──────── Brano estratto

La nuova procedura per l’accertamento della disabilità

L’Inps, con proprio messaggio n. 4512 del 31.12.2024, facendo seguito ai messaggi n. 4364 del 19 del dicembre 2024 e n. 4465 del 27 dicembre 2024 a recepimento ed esecuzione di un intervento legislativa della scorsa primavera, ha sancito le peculiarità inerenti la nuova procedura da seguire per la richiesta di verifica della condizione di disabilità e ottenimento della relativa prestazione sociale. La novità più importante riguarda i medici (per facilitare citiamo i cc.dd. medici di famiglia) che si profilano per la prima volta per la compilazione e la trasmissione all’INPS del certificato medico introduttivo. Spetterà a loro richiedere la relativa abilitazione attraverso la trasmissione alla Struttura territorialmente competente dell’INPS del modulo “AP110 – Richiesta di abilitazione ai servizi telematici per medici certificatori” compilato in ogni sua parte. Pertanto tutti coloro che dovranno presentare la domanda per la disabilità e che abbiano il domicilio (o la residenza, in assenza di diverso domicilio)  ricompreso in una delle 9 province in sperimentazione (Brescia, Trieste, Forlì-Cesena, Firenze, Perugia, Frosinone, Salerno, Catanzaro e Sassari) dovranno rivolgersi in prima (e unica) istanza al proprio medico che provvederà a tutti gli adempimenti anche quelli precedentemente demandati ai patronati. Dal 01.01.2026 questa procedura sarà estesa a tutto il territorio italiano.

────────────────
──────── Dati forniti

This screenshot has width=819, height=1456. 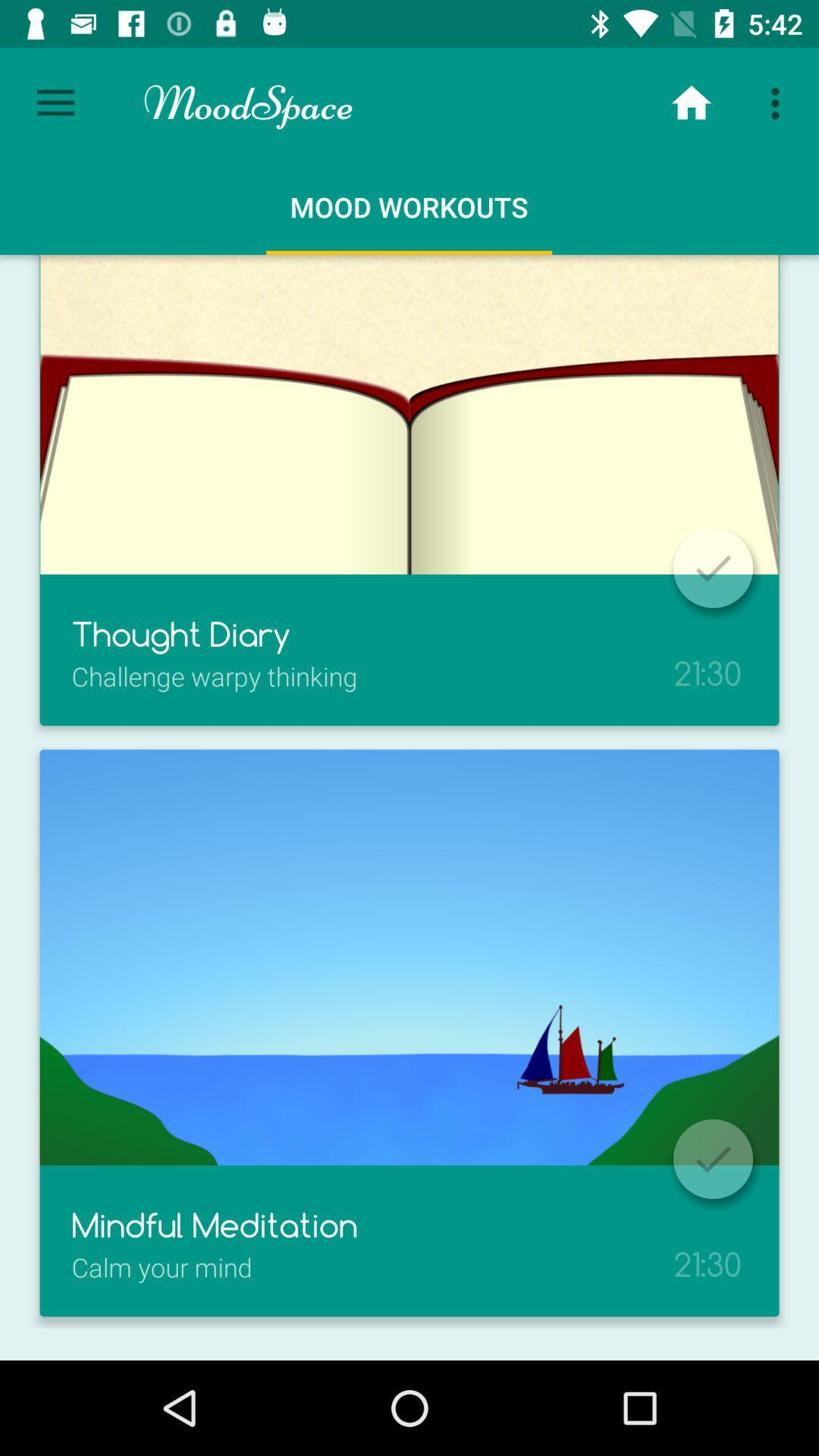 I want to click on confirm the selection, so click(x=713, y=567).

────────────────

▶ [Compiti da svolgere]
• a. Rispondi a queste domande sul brano relativo alla nuova procedura per l'accertamento della disabilità:
(i) Quali sono il numero e la data del messaggio dell'INPS che ha stabilito le peculiarità della nuova procedura?
(ii) Quale modulo devono trasmettere i medici all'INPS per richiedere l'abilitazione?
(iii) Da quale data la procedura sarà estesa a tutto il territorio italiano?
• b. Continua il brano sulla nuova procedura per l'accertamento della disabilità a partire dal punto in cui si interrompe.
I dati non servono in alcun modo per questo lavoro.

▶ [Risposte per compito]
• a.
(i) Si tratta del messaggio n. 4512 del 31.12.2024.
(ii) I medici devono trasmettere il modulo "AP110 – Richiesta di abilitazione ai servizi telematici per medici certificatori", compilato in ogni sua parte.
(iii) La procedura sarà estesa a tutto il territorio italiano dal 01.01.2026.

• b.
Si ricorda che i medici di cui al primo periodo del comma 1 dell’articolo 8 del decreto legislativo 3 maggio 2024, n. 62 (medici in servizio presso le aziende sanitarie locali, le aziende ospedaliere, gli istituti di ricovero e cura a carattere scientifico, i centri di diagnosi e cura delle malattie rare), devono spuntare in procedura la struttura sanitaria di appartenenza. Diversamente, i medici di cui al secondo periodo del comma 1 dell’articolo 8 del medesimo decreto legislativo (medici di medicina generale, pediatri di libera scelta, specialisti ambulatoriali del SSN, medici in quiescenza iscritti all’albo, liberi professionisti e medici in servizio presso strutture private accreditate), dopo avere effettuato l’accesso nell’applicativo per la redazione del relativo certificato, devono spuntare obbligatoriamente la seguente dichiarazione di responsabilità, rilasciata ai sensi del D.P.R. 28 dicembre 2000, n. 445: “Ai fini di cui all’art. 8 comma 1 secondo periodo e di cui all’art. 8 comma 2 del D. Lgs. 62/2024 dichiaro di aver realizzato il dossier formativo di gruppo della Federazione Nazionale degli Ordini dei Medici Chirurghi e degli Odontoiatri relativo al triennio 2023/2025 ovvero di avere in corso la relativa realizzazione. Dichiaro altresì di essere in possesso di firma digitale” (come previsto dal messaggio Inps n. 4364/2024).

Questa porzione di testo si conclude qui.